# Your task
Nothing belongs in the answer except the lines of the material that include "panel".

○ ○ ○ ○

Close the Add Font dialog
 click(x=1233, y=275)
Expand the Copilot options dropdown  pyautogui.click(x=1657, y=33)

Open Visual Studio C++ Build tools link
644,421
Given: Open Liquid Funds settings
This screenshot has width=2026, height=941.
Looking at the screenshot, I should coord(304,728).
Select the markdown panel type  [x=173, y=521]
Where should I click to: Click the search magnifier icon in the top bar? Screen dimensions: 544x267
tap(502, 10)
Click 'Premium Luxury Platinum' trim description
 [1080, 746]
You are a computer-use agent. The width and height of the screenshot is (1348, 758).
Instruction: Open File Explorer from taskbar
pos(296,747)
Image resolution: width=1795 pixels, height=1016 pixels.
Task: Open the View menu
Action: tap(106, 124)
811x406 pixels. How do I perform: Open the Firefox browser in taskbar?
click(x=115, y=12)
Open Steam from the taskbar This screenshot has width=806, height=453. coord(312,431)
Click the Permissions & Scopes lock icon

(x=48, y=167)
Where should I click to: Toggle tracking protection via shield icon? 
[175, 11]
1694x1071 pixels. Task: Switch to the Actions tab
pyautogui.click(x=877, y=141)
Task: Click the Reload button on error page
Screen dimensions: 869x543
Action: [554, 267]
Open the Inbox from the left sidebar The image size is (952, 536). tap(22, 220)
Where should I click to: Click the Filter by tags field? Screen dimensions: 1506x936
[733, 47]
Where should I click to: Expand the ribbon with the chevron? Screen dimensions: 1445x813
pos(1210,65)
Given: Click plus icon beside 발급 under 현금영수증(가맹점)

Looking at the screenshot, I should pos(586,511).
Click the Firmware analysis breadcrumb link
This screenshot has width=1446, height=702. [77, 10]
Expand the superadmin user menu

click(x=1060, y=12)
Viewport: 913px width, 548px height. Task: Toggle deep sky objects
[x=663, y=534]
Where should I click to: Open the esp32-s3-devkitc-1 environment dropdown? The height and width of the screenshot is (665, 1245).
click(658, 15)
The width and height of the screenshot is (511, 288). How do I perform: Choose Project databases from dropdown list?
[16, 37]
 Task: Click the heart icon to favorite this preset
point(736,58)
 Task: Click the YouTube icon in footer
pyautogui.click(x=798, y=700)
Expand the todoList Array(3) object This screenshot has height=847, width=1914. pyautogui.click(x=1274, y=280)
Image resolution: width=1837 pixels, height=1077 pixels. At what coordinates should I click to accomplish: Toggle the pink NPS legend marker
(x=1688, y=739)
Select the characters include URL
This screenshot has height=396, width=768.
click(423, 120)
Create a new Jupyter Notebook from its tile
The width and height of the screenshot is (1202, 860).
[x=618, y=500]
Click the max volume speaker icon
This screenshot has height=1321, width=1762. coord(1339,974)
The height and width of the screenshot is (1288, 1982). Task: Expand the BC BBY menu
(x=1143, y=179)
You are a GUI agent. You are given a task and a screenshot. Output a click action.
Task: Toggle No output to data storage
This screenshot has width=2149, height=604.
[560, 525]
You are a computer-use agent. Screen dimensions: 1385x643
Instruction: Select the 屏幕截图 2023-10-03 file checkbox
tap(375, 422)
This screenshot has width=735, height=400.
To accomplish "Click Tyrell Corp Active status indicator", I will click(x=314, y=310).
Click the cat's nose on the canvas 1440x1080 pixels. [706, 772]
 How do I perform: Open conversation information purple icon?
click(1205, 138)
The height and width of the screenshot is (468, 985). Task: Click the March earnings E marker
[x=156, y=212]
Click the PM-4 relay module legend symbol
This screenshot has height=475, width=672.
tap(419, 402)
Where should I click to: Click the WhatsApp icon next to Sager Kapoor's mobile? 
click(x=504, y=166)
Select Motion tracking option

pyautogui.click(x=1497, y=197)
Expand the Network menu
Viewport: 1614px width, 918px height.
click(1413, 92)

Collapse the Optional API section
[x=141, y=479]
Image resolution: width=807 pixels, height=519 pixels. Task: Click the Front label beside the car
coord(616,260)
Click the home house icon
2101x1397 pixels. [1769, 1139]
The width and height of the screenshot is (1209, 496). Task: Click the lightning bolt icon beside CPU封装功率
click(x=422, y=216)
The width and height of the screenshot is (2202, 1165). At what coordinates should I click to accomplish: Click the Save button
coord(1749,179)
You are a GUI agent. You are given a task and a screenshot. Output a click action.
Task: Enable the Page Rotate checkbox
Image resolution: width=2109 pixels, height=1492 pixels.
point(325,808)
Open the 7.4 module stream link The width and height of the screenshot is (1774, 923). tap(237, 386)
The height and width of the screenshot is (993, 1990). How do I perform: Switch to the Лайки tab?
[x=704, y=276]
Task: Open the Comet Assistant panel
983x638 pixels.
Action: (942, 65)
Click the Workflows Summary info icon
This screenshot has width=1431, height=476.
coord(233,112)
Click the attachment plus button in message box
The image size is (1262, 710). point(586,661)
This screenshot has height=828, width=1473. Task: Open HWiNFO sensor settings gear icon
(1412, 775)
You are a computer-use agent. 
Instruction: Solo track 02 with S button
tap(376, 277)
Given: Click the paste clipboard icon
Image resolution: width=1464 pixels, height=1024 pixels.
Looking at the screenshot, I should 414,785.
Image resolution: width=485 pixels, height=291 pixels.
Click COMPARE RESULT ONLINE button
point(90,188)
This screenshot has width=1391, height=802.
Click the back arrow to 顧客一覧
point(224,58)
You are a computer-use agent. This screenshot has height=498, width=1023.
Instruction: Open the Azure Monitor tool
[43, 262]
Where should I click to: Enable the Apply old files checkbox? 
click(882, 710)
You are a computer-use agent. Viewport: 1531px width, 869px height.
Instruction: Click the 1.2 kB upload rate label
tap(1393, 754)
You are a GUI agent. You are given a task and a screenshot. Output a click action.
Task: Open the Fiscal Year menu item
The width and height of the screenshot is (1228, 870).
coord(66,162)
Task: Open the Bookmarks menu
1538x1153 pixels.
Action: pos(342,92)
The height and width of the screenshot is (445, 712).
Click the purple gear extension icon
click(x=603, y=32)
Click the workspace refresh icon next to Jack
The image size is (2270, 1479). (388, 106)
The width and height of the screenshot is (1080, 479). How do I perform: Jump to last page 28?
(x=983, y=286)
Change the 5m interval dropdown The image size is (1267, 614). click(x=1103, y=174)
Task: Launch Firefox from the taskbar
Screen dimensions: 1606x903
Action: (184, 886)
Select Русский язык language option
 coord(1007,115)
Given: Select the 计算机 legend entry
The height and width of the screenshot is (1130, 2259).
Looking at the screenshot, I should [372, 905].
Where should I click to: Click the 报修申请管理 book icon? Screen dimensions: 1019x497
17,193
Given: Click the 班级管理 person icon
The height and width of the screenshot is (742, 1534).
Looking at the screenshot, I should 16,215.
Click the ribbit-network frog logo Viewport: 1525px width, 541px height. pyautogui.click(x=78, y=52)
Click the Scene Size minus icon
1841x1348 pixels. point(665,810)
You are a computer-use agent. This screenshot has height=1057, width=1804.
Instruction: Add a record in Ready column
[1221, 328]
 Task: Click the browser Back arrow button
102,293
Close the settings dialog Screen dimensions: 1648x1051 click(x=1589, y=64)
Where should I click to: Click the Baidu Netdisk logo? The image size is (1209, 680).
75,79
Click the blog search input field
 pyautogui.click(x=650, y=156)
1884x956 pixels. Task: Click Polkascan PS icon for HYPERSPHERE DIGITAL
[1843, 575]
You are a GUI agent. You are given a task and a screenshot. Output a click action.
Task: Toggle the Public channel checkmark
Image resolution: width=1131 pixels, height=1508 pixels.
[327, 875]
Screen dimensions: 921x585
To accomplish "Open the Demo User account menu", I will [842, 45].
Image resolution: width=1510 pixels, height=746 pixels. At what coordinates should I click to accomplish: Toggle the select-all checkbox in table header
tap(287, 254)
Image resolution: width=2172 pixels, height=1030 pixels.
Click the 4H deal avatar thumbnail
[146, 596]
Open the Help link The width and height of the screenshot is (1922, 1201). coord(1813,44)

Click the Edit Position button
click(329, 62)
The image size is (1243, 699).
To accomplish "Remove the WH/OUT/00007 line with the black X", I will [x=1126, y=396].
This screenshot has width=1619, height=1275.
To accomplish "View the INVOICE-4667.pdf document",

○ ○ ○ ○

# Task response
Select the markdown panel type  [x=173, y=521]
Task: Open the Comet Assistant panel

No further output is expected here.